-------- Extracted information

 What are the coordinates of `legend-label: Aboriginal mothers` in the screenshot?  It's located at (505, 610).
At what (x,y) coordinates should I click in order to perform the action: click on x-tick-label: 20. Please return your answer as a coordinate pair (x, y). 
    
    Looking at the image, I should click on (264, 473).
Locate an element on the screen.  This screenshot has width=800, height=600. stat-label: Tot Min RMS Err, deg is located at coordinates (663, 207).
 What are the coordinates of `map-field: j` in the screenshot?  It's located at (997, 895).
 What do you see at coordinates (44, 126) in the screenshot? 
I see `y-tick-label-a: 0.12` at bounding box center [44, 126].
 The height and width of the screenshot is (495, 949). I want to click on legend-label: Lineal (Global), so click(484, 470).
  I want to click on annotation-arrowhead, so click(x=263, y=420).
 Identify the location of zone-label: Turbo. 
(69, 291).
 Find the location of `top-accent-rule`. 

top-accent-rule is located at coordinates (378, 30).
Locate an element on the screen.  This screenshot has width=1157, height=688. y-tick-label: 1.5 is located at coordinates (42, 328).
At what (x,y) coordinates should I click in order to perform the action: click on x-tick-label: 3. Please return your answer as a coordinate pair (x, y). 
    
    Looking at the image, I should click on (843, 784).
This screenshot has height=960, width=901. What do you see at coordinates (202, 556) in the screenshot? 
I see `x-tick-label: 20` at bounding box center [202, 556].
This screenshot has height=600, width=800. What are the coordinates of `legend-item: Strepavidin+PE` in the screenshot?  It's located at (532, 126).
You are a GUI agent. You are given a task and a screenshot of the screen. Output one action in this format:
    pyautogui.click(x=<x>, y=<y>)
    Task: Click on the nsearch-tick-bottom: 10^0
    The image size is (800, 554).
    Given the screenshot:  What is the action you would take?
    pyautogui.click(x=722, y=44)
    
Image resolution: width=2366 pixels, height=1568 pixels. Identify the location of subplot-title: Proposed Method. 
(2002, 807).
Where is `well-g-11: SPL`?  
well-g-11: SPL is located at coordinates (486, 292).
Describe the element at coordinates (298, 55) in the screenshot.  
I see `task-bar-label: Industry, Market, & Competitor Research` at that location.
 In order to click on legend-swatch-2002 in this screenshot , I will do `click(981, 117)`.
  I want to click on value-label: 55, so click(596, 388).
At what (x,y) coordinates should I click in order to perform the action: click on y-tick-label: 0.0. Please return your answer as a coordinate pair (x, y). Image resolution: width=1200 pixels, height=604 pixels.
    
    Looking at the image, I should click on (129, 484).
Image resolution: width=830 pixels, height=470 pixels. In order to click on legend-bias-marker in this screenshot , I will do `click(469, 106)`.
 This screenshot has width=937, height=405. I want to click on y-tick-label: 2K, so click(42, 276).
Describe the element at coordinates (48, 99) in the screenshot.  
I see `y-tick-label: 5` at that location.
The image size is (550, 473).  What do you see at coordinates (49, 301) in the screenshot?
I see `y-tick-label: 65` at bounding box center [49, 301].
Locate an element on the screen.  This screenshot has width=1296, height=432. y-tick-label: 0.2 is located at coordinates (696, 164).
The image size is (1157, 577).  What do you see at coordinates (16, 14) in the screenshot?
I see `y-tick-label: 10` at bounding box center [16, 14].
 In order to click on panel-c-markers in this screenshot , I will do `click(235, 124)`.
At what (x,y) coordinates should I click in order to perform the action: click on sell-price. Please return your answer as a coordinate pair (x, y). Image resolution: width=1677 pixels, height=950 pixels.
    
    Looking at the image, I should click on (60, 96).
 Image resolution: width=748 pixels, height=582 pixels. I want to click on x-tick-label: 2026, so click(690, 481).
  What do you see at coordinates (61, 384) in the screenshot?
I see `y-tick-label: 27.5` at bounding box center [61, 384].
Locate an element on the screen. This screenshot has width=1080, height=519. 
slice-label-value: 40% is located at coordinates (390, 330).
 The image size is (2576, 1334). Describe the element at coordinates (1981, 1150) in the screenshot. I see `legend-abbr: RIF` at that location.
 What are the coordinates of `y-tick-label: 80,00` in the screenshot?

----------------

→ Problem to solve: Reproduce verbatim the lines from the one containing "What do you see at coordinates (61, 384)" through the end of the items.

→ Solution for this exercise:
  What do you see at coordinates (61, 384) in the screenshot?
I see `y-tick-label: 27.5` at bounding box center [61, 384].
Locate an element on the screen. This screenshot has width=1080, height=519. 
slice-label-value: 40% is located at coordinates (390, 330).
 The image size is (2576, 1334). Describe the element at coordinates (1981, 1150) in the screenshot. I see `legend-abbr: RIF` at that location.
 What are the coordinates of `y-tick-label: 80,00` in the screenshot?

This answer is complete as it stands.